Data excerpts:
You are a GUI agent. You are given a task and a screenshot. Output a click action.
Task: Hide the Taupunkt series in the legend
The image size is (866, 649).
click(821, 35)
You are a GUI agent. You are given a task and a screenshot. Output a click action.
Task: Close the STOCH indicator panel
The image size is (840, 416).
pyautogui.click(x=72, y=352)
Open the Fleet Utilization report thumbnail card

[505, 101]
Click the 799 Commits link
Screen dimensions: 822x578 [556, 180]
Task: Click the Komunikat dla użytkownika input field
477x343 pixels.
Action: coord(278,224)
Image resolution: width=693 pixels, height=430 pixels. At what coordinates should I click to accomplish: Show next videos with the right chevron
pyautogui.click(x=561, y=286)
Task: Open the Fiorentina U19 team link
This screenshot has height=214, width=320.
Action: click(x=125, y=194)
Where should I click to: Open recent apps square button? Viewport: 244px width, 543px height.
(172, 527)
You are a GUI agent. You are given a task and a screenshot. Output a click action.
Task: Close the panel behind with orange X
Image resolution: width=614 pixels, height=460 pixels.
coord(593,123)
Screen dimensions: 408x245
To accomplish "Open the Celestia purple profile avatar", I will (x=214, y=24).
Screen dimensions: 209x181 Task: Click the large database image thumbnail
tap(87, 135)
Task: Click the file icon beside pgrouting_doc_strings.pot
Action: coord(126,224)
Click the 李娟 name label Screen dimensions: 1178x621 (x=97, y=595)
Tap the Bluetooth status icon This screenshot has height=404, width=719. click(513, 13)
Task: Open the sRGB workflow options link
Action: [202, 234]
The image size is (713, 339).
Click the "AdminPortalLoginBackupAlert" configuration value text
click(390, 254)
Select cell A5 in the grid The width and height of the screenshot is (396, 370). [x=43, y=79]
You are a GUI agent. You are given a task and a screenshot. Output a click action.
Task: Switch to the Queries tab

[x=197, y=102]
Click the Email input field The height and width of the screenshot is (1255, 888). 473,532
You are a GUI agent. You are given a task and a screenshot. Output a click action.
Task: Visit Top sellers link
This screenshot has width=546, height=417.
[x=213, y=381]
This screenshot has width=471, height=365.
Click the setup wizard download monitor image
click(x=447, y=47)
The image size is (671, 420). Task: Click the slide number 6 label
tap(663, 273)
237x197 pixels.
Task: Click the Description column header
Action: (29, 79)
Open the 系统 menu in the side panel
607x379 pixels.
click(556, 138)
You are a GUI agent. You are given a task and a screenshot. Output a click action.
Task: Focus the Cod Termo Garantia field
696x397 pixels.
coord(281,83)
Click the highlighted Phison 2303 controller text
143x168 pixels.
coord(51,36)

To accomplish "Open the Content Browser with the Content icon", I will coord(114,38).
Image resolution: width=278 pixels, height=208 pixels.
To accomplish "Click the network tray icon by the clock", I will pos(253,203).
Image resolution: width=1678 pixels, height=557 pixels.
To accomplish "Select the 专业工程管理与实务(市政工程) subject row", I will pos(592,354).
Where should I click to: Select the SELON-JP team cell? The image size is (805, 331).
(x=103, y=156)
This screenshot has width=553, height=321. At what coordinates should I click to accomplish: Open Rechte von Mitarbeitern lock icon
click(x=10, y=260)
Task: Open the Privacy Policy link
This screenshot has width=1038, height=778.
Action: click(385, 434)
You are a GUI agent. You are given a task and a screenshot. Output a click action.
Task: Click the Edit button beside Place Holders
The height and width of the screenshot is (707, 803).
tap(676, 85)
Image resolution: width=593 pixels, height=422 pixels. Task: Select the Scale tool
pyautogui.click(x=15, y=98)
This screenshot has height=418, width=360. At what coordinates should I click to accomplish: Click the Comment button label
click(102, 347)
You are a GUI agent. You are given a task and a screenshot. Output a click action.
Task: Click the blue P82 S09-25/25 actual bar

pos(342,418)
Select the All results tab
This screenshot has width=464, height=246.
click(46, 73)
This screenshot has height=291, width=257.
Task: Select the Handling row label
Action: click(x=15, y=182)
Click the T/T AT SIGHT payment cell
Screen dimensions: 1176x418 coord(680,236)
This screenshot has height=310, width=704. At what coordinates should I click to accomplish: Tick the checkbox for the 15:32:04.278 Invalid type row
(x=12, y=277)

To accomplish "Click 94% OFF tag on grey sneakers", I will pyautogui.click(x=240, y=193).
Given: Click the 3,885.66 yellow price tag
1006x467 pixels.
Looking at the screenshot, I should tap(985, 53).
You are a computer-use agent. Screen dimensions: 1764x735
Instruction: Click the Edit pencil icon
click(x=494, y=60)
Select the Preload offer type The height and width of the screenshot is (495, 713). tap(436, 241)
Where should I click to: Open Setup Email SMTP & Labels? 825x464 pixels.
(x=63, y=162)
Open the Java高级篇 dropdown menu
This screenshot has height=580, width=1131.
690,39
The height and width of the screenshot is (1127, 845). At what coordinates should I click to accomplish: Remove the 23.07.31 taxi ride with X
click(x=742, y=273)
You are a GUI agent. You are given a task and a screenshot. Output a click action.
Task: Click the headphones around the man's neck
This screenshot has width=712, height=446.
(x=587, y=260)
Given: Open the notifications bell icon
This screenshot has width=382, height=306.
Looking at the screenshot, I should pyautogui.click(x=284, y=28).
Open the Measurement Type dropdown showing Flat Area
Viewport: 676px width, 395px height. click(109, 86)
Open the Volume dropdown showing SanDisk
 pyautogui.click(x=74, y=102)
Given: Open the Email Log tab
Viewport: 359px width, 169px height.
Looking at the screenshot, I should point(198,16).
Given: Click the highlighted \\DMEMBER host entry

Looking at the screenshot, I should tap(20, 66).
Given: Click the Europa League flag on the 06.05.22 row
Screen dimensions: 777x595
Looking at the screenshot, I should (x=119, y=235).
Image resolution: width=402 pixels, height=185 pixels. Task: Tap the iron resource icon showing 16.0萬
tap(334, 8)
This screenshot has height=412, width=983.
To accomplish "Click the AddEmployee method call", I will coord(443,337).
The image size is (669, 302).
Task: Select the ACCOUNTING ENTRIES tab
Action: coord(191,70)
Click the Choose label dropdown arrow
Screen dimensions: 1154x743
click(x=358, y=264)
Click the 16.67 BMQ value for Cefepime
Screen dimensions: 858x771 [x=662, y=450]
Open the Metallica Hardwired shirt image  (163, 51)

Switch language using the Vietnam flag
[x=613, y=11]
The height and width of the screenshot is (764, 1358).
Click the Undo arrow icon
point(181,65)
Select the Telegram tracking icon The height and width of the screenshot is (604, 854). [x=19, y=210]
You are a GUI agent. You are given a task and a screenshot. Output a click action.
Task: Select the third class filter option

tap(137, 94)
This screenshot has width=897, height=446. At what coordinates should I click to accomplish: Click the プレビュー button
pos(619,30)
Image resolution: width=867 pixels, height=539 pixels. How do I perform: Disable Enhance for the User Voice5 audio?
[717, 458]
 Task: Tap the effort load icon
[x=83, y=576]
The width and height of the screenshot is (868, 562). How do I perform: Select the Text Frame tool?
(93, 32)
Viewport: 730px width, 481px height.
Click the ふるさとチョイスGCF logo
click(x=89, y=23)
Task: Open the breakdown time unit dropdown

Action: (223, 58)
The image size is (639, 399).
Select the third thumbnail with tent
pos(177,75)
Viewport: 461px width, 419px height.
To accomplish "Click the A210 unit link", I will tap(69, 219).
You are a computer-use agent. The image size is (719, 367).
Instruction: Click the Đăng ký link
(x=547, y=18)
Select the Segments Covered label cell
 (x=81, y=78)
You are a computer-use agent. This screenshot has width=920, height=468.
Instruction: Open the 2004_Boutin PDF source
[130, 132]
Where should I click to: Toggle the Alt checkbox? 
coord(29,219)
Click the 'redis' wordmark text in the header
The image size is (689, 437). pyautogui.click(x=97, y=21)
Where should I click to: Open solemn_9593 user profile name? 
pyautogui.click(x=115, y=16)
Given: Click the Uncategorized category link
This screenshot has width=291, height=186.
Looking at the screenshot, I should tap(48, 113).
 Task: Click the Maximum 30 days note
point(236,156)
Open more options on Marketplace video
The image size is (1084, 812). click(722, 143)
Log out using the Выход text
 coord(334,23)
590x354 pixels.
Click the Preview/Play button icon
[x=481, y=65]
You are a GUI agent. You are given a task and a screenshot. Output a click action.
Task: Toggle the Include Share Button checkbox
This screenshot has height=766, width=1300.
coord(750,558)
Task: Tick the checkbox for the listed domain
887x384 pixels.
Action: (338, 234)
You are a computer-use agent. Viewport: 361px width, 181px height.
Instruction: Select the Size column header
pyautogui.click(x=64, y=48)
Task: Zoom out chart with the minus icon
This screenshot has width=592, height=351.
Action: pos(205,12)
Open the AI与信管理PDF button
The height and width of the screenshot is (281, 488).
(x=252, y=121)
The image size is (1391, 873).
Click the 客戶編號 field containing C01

Problem requirements :: Look through the preceding entries for the word "menu". Report how many lines hold it, and only that number.

Answer for this exercise :: 2